In a provocative new post, Slate's Matthew Yglesias questions the pursuit of disruption in business. In one sense, the term "disruption" itself is being overused to the point it's becoming another "meaningless buzzword," Yglesias warns -- "a 'synergy' for our time."

On another level, disruption -- as defined by Clayton Christensen, author of The Innovator's Dilemma -- isn't the same thing as tacking innovation into an enterprise's portfolio. It means the long-term usurping of an established, money-making, high-margin business line with cheaper, often lower-quality offerings.

Unless they're new entries into a market, how many companies are really ready to do that?
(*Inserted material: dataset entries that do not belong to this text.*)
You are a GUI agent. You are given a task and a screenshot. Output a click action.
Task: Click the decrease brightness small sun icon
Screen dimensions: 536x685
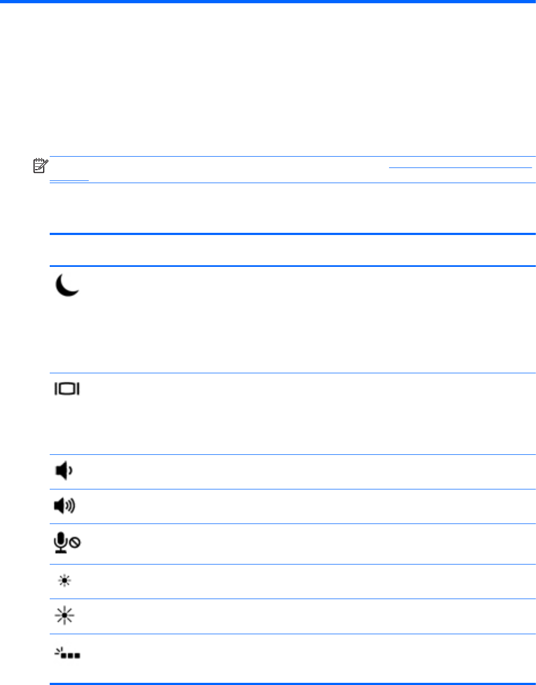click(x=64, y=582)
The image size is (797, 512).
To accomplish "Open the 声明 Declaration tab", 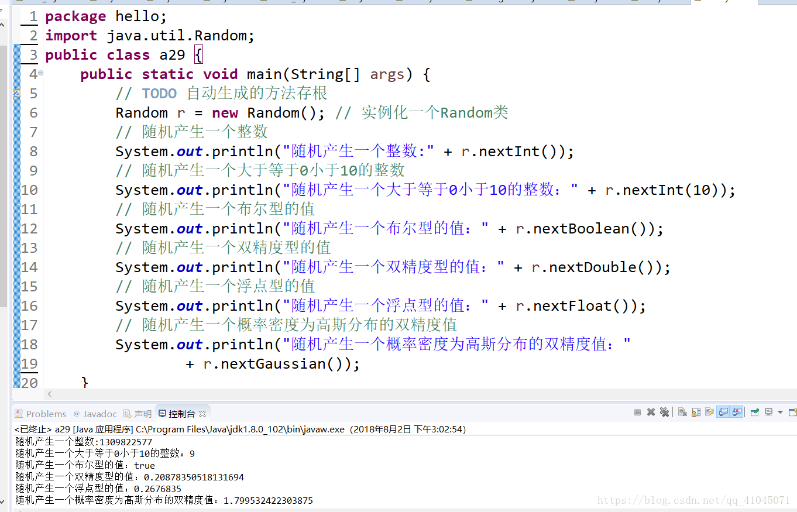I will (142, 414).
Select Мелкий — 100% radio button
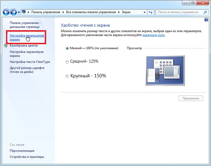Image resolution: width=211 pixels, height=166 pixels. click(67, 48)
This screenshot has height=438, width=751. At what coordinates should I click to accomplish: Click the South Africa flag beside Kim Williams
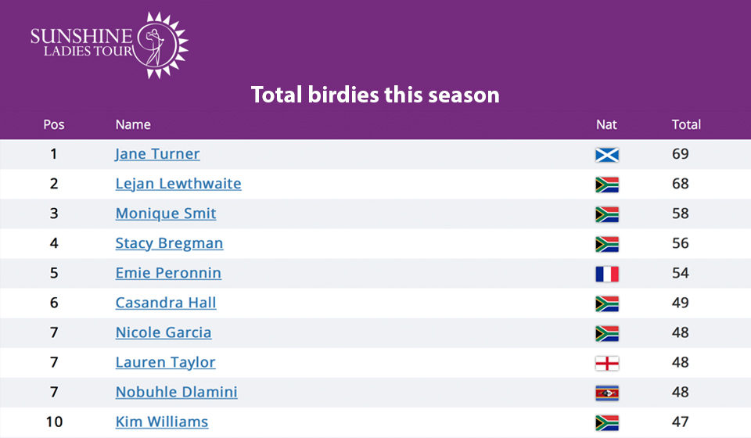607,422
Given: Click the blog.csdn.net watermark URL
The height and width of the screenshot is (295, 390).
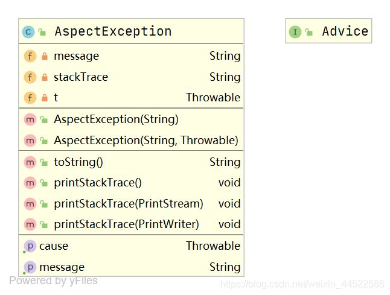Looking at the screenshot, I should pyautogui.click(x=302, y=284).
Christensen's classic examples include Digital Equipment Corporation, which was making billions of dollars in the 1980s from selling mainframe and midrange-class computers. The company attempted to get into PCs, but how willing were they to funnel resources away from their bread-and-butter, high-margin business into building small, cheap $1,500 machines? And how would they explain that to shareholders? Likewise, American automakers around the same time ceded the low-end markets to Toyota and Honda with their cheaper cars. But Toyota and Honda worked their way into the high-end market from there.
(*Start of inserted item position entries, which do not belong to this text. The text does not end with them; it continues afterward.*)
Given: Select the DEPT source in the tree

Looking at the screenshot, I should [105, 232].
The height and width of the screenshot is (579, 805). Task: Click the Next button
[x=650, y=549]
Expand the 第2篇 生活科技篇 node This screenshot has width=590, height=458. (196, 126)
Many of the companies claiming to be "disruptors" these days are really doing nothing of the sort, Yglesias states. They may be offering better alternatives to existing products, but they are not going after underserved and unserved markets with low-end solutions that will eventually chase existing lines upstream,

So what does disruption mean to today's organizations? Altimeter Group has also been looking deeply into disruption, and posted the factors that define disruption:

  • Everything digital: "An increasingly digital landscape – including data, devices, platforms and experiences – that will envelop consumers and businesses."
  • Me-cosystem: Includes developments such as "wearable devices, near-field communications, or gesture-based recognition."
  • Digital economies: "Open source, social, and mobile platforms allow consumers to connect with each other, usurping traditional roles and relationships between buyers, sellers, and marketplaces.”
  • Dynamic organizations: It's not enough to attempt to tack on "disruptive innovation" and hope for results; it means an overhaul of culture.

The bottom line is that "disruptive innovation" means far more than tweaking and improving processes and products. Disruption is an upheaval of the market, often starting from the bottom up. And telling management you intend to disrupt your most profitable business lines can be an act of career suicide, even though the markets may prove you correct 10 years down the road. It takes a special company with a highly open culture tolerant of failure and bold new ideas to be willing to accept this.